Testing the accuracy of *model 43*,

```
model: NIST_model43
selected train size: 7500
model cardinality: 2034
nullable fud cardinality: 2410
nullable fud derived cardinality: 127
nullable fud underlying cardinality: 361
ff label ent: 0.5642948913994976
test size: 1000
effective size: 997 % 1
matches: 808
```

The accuracy of 80.8% is similar to the all pixels (81.4%) above.

### Two level over 10x10 regions

Now let us repeat the *conditional entropy* analysis of all pixels, but for the *2-level model* over square regions of 10x10 pixels, see Model 24.

When we run the *conditional entropy fud decomper* to create a *conditional model*, NIST_model40.json, see Model 40,

Testing the accuracy of *model 40*,

```
model: NIST_model40
selected train size: 7500
model cardinality: 2296
nullable fud cardinality: 2671
nullable fud derived cardinality: 127
nullable fud underlying cardinality: 589
ff label ent: 0.5850540595121823
test size: 1000
effective size: 1000 % 1
matches: 794
```

The accuracy of 79.4% is similar to the all pixels (81.4%) above.

### Two level over 15x15 regions

Now let us repeat the *conditional entropy* analysis of all pixels, but for the *2-level model* over square regions of 15x15 pixels, see Model 25.

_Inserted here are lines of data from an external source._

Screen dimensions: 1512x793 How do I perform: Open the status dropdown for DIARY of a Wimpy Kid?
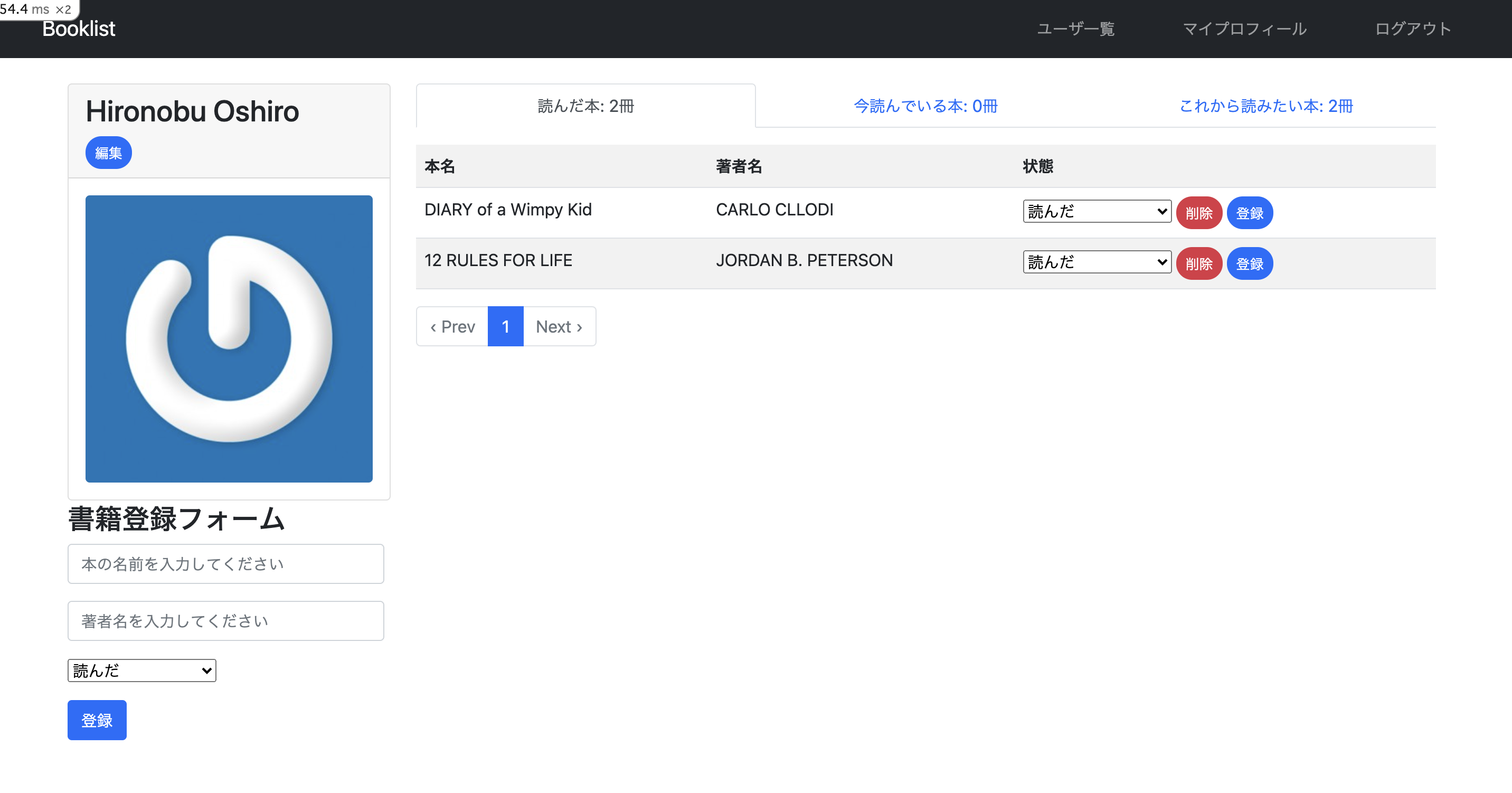click(x=1097, y=211)
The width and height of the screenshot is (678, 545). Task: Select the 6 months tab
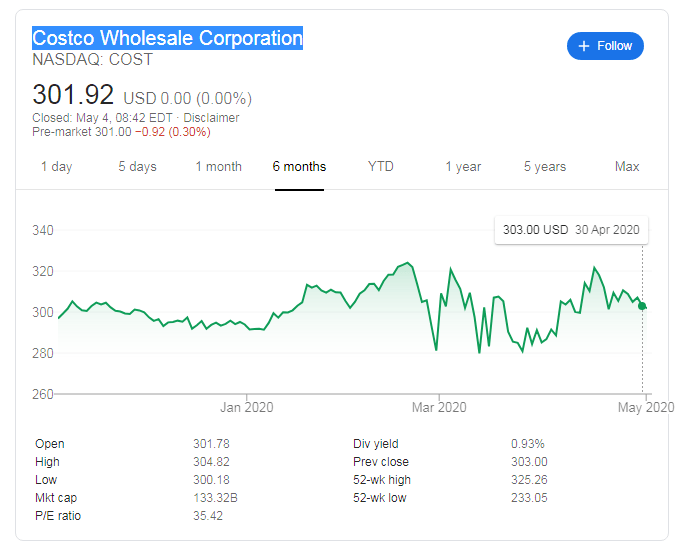point(299,167)
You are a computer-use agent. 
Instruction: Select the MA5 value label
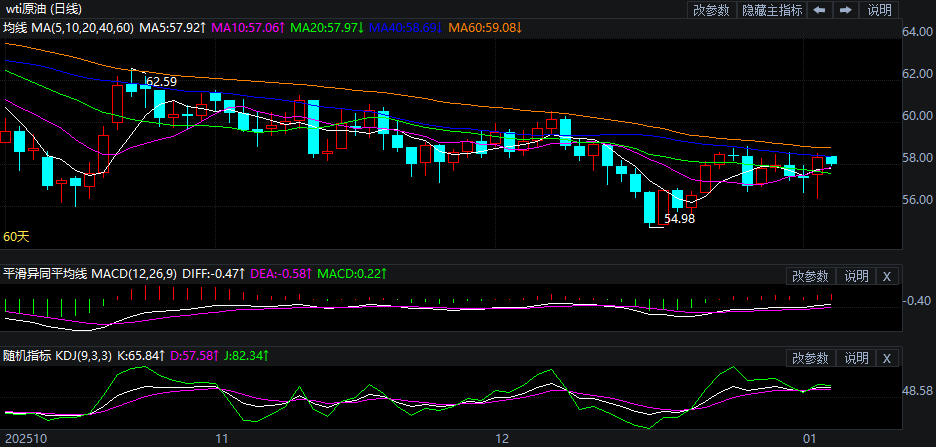pos(172,27)
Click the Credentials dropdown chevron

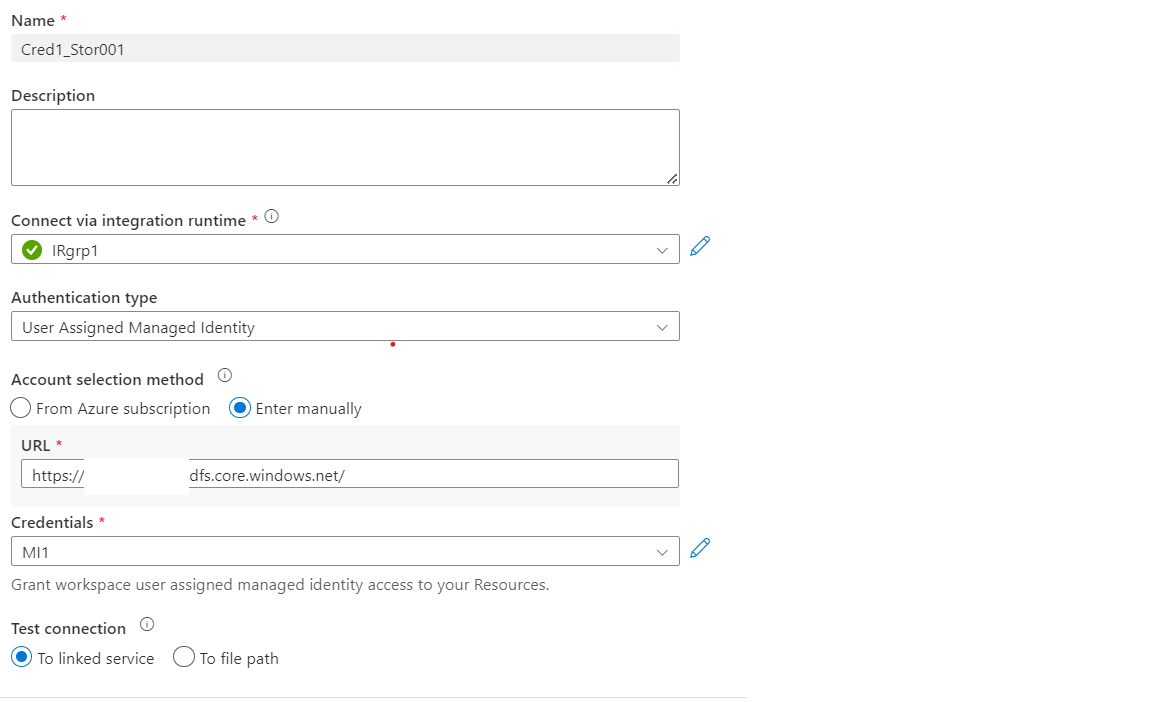(661, 549)
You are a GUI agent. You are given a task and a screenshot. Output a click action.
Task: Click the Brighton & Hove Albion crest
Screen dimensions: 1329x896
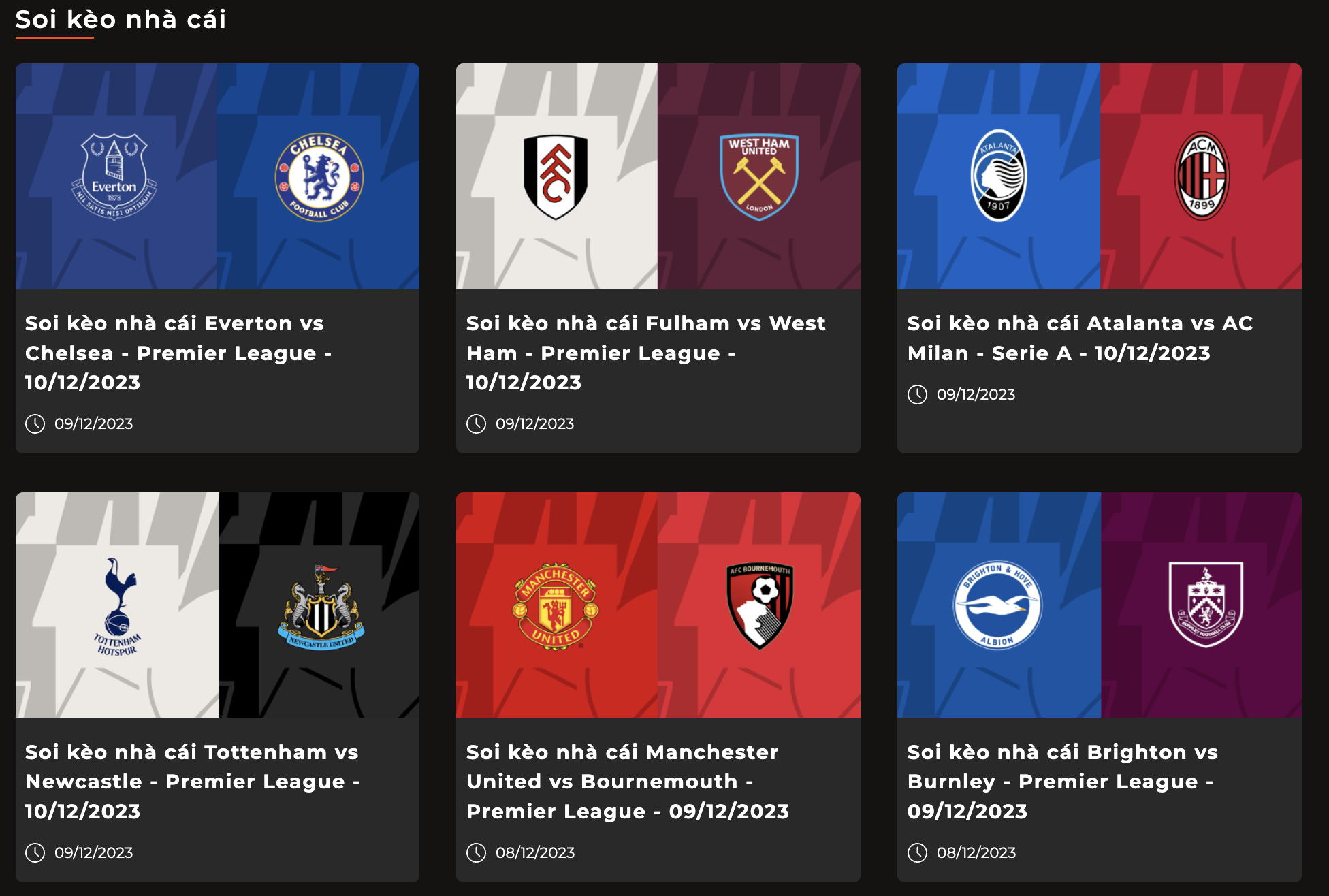coord(997,605)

When we run the *conditional entropy fud decomper* to create a *conditional model*, NIST_model41.json, see Model 41,

Testing the accuracy of *model 41*,

```
model: NIST_model41
selected train size: 7500
model cardinality: 1522
nullable fud cardinality: 1897
nullable fud derived cardinality: 127
nullable fud underlying cardinality: 452
ff label ent: 0.5974764620331507
test size: 1000
effective size: 994 % 1
matches: 791
```

The accuracy of 79.1% is similar to the all pixels (81.4%) and the two level over 10x10 regions (79.4%) above.

### Two level over centred square regions of 11x11 pixels

Now let us repeat the *conditional entropy* analysis of all pixels, but for the *2-level model* over centred square regions of 11x11 pixels, see Model 26.

When we run the *conditional entropy fud decomper* to create a *conditional model*, NIST_model42.json, see Model 42,

Testing the accuracy of *model 42*,

```
model: NIST_model42
selected train size: 7500
model cardinality: 835
nullable fud cardinality: 1211
nullable fud derived cardinality: 127
nullable fud underlying cardinality: 311
ff label ent: 0.6526213410903168
test size: 1000
effective size: 1000 % 1
matches: 786
```

The accuracy of 78.6% is similar to the all pixels (81.4%), the two level over 10x10 regions (79.4%), and the two level over 15x15 regions (79.1%) above.

In general, although the *2-level induced models* that are based on underlying regional *levels* have higher *alignments* than the *1-level induced model*, these extra *alignments* are not particularly related to digit, and so the higher *level* features are not very prominent in the resulting *semi-supervised sub-models*.